Independent Contractor vs. Employee: New Jersey Case Reinforces Importance of Correctly Classifying Employees

In Hargrove v. Sleepy’s LLC, (NJ Sup.Ct. A-70-12, Jan 14, 2015) the court served notice to New Jersey employers stating that they should use extreme care in classifying workers as independent contractors. The worker in question delivered Sleepy’s products to customers and was classified as an independent contractor. Various federal agencies, such as the Department of Labor and the IRS have established their own tests for who is an employee and who is an independent contractor. The New Jersey Supreme Court has now ruled that for its Wage Payment Law and its Wage and Hour Law it will apply a test aptly named the “ABC” test.

To be an independent contractor the Employer is burdened to prove ALL of the following:
  1. That the worker has been and will continue to be free from control or direction over the performance of the work both under the terms of the parties’ contract and in fact. The contract alone will not dictate an answer to that inquiry.
  2. The work must be outside the usual course of the employer’s business, or, the work is performed outside of all places of the employer’s business; and
  3. The worker is customarily engaged in an independently established trade, occupation, profession or business.
Particular attention must be paid to the third prong of the test. It requires a showing of an ongoing, sustainable enterprise apart from the services being rendered to the employer in question; that is, that will survive termination of the relationship at hand. Given this test, it is difficult to see how one could ever be classified as an independent contractor under the New Jersey wage statutes if the worker performs work for only one employer. So, a driver with his own truck but who works only for Sleepy’s would arguably be a Sleepy’s employee, even though he might have others driving his trucks.

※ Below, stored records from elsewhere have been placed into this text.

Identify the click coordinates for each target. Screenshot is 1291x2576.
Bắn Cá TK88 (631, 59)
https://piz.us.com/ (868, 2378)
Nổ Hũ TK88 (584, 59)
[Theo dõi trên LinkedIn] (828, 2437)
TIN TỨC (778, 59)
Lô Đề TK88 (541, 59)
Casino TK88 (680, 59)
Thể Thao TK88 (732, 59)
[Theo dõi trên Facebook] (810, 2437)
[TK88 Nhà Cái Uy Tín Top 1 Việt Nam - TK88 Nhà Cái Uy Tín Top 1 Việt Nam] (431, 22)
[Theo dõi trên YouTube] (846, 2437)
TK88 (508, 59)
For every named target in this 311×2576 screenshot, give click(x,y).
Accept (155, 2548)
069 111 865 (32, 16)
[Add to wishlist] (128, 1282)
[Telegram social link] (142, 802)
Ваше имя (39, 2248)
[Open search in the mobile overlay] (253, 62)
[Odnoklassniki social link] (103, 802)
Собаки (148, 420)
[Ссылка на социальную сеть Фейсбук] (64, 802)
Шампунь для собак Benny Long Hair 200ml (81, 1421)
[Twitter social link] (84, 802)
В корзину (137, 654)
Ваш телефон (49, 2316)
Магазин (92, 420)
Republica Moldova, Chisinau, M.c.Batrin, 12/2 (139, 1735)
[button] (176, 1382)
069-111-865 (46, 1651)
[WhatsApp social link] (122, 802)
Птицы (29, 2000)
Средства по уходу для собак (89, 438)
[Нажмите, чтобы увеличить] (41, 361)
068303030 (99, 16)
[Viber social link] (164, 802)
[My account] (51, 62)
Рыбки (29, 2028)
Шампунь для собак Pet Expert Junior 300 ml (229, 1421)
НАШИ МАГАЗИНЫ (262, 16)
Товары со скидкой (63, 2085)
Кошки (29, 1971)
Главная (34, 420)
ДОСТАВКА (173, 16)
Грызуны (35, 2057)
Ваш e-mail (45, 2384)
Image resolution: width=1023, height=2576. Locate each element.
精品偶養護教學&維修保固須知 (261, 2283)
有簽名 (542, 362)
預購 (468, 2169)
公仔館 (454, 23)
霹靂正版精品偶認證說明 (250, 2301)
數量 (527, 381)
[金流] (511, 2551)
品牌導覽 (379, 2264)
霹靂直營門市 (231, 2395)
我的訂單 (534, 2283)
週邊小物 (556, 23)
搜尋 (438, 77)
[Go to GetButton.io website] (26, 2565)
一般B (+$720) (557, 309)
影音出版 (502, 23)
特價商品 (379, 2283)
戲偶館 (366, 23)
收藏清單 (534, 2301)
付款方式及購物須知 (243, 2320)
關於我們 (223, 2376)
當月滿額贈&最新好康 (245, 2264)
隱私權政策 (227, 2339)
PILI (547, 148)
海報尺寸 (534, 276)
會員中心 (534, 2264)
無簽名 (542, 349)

The misclassification of employees as independent contractors can have costly consequences, not simply in past wages being owned, but a failure to properly withhold that can add penalties and interest to the damages. Where a large workforce is at issue the dollars can mount quickly. Some employers think that they can get away with classifying employees as independent contractors because the risk of being found out is low. But it takes only one disgruntled employee to bring the problem to the attention of authorities.